* _DATA FOR THIS TASK_
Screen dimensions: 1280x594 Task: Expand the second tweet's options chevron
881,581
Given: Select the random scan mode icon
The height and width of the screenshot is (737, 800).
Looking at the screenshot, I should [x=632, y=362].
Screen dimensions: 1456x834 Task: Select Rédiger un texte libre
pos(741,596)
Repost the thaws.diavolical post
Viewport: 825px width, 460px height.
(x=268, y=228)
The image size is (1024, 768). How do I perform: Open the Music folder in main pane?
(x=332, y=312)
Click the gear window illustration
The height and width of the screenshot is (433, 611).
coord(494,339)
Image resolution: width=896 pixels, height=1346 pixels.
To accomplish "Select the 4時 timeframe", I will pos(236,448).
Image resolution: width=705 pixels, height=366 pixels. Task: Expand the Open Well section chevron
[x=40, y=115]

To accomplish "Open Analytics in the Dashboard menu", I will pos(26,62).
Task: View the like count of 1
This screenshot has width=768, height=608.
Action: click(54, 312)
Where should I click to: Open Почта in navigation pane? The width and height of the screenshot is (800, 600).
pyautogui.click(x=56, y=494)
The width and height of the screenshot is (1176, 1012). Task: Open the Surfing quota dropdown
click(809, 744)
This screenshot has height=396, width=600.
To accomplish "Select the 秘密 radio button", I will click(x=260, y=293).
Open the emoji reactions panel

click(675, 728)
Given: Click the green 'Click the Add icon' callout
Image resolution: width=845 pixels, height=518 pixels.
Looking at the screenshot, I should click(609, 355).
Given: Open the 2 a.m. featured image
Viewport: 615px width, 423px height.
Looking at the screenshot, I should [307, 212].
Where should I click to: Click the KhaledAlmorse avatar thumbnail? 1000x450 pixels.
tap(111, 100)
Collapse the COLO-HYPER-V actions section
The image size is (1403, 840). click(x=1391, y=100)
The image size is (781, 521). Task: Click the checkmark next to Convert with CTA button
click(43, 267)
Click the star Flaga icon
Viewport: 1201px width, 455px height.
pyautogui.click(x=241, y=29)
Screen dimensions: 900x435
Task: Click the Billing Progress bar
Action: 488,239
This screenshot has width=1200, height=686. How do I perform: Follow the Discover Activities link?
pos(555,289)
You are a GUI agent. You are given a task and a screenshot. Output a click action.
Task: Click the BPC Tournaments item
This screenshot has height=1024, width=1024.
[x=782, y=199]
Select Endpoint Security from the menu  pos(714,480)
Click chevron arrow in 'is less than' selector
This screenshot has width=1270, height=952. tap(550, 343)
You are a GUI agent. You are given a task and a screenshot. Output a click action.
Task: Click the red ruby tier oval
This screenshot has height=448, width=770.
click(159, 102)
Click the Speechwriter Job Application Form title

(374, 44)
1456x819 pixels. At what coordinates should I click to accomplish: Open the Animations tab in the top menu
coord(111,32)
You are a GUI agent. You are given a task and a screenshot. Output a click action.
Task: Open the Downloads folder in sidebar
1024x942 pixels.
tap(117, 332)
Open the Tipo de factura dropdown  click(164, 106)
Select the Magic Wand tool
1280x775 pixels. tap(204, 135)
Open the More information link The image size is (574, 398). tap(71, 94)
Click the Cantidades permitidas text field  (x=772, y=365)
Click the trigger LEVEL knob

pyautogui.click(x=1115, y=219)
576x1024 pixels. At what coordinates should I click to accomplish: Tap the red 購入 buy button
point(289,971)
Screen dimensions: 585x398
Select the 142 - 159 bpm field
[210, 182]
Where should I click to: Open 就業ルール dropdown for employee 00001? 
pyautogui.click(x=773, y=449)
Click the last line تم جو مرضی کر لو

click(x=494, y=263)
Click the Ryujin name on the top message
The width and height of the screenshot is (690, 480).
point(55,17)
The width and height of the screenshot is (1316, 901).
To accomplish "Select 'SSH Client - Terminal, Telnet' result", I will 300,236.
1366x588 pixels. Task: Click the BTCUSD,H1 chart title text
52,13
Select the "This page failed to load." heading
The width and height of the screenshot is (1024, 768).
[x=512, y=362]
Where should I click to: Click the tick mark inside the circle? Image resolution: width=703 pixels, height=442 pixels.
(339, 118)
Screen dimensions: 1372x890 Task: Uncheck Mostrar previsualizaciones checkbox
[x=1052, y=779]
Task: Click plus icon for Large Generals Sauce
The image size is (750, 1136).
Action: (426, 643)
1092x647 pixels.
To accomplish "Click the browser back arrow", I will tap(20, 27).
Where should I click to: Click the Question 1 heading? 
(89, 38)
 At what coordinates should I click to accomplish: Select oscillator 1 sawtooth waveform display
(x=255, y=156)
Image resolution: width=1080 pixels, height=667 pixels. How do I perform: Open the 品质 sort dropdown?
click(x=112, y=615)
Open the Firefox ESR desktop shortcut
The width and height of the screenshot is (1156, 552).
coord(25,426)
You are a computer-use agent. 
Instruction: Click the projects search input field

* _TASK_
State how many lines in the rows above contain the string "heading", treating upper and lower case as different, and reply with the number alone.

* _WRITTEN REPLY_
2